Interesting point about an attacker's "forfeiture" of their right to life. I have in the past argued that a person, though conduct, can either forfeit or waive his or her right to life/non-interference - and that there is an important distinction between the two. For more on this distinction, check out the paper (starting on page 35) at https://papers.ssrn.com/sol3/papers.cfm?abstract_id=3807298
Here in the US we consider the right to life to be "unalienable" which means one cannot waive their right to life.
Of course the right to life necessitates a corollary right to not have a life, i.e. death.
Unalienable means non-transferable. Just because a right can't be alienated, doesn't mean it can't be forfeited under certain conditions.
Hence the Founding Fathers didn't have a problem with capital punishment, because the people guilty of the crimes justifying the punishment did something very serious to deserve it.
They are not self-transferrable, was my point.
According to Merriam Webster:
unalienable
adjective
un·alien·able ˌən-ˈāl-yə-nə-bəl -ˈā-lē-ə-
: impossible to take away or give up : INALIENABLE
Now of course they can be taken away in very limited circumstances, under due process of law.
Why is human life special that it needs to be appreciated?
A certain strain of vegans aside, I don't think you need to turn to the Bible to answer that.
Mmmm, when you really go through the analysis of why human life should be treated specially, you'll eventually end up with two possible answers: "Because God says so" and "Shut up and stop bothering me."
Eliminating God from the equation will at best get you to "Because it is the best way we can come up with to orient society." That works from a practical perspective, but leaves the more philosophically-inclined among us a bit cold.

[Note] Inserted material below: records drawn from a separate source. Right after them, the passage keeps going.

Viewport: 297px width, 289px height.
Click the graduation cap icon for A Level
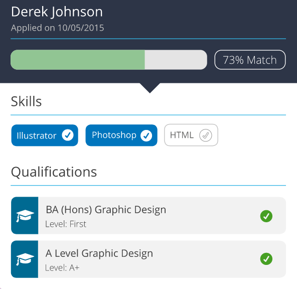click(25, 259)
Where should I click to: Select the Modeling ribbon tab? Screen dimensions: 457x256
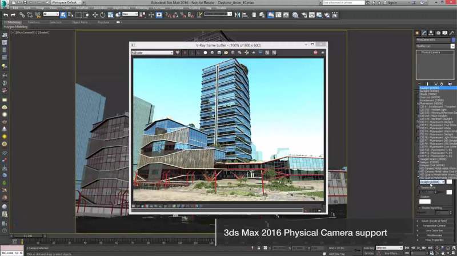[x=14, y=23]
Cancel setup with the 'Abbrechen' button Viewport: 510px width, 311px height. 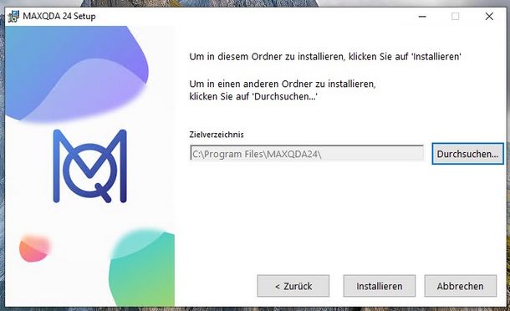point(460,286)
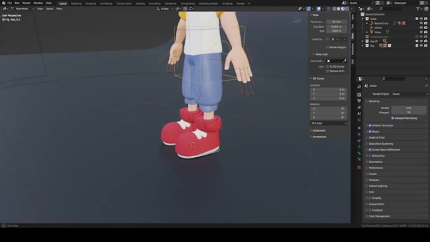Open the Output properties tab icon

click(359, 101)
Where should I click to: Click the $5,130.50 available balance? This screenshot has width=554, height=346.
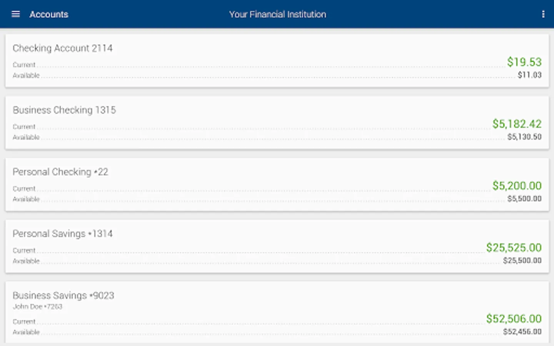pyautogui.click(x=524, y=137)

Mmmm, when you really go through the analysis of why human life should be treated specially, you’ll eventually end up with two possible answers: “Because God says so” and “Shut up and stop bothering me.”

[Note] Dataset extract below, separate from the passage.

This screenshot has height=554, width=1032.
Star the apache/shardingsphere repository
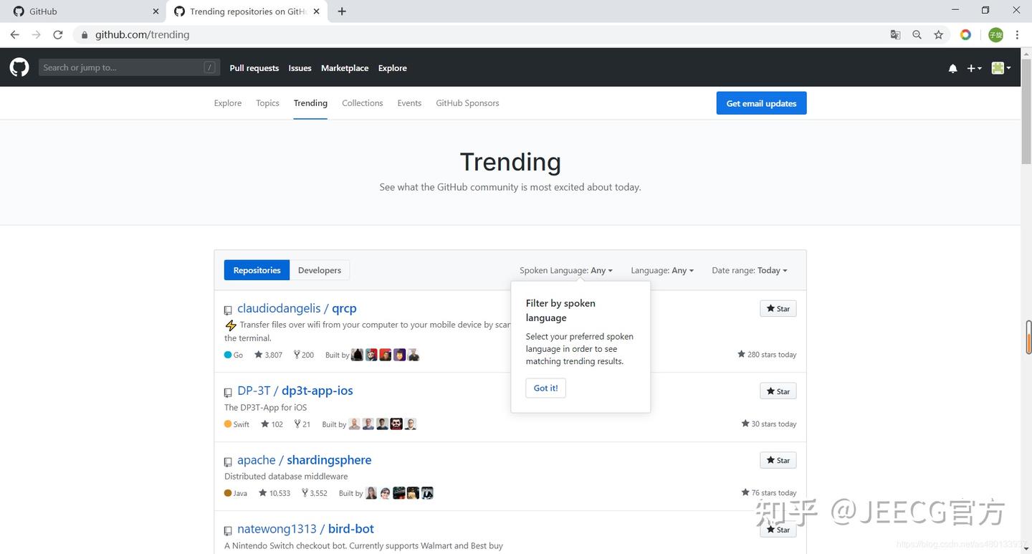click(x=778, y=460)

The idea that ethics must be externally motivated is a common fallacy of some religious folks. It is incorrect. And I say that as someone of faith, whose faith informs their morality not dictates it.
I can see the utilitarian reason to value human life in the abstract, but not the lives of worthless black criminals over law abiding whites' property and lives, which is really what the left means.
You and Artie really deserve each other.
This is an excellent article, but it largely, except for a short passage at the end, ignores the fact that the U.S. is unique in being very high in both income and violence, particularly gun violence, thanks to our unique history as a "bottom up" country, where there has been no aristocratic, land-owning elite telling us what to do for the past millennium or two, so that we never really got the forelock-tugging thing down the way other countries have. I am a gun law opposing liberal because I don't think they work and just motivate conservatives to oppose them, but I also reject libertarian fantasies about the "right" to self defense. I don't if many Japanese think they would be "freer" with open carry.
But violence in the US isn't a general problem, it's mostly confined to a small percentage of the population, living in a small percentage of the country. Most of the population lives in low crime America.
It's just that those ultra-high crime rate locations are SO dangerous that they skew the entire country's statistics.
Now, to be fair, the same could be said of a lot of other countries; We may have an especially bad urban gang problem, but even in Europe crime is mostly an urban gang phenomenon.
Brett Bellmore : “Most of the population lives in low crime America”
This is true of most cities. I live in one notorious for crime. Two nights ago I was doing my mile-walk between office and home and passed a young women going the same way. I sensed her staying right behind me, and began to wonder if she wasn’t keeping with me for security. Sure enough, she soon asked if it was safe to walk that street. I said it was; I’d been doing it for years. She was new to the city, and we both agreed you have to know your area.
So, yeah, my city is notorious for crime. But most of that is in areas crushed under brutal poverty. For much of the city, the risk is minimal.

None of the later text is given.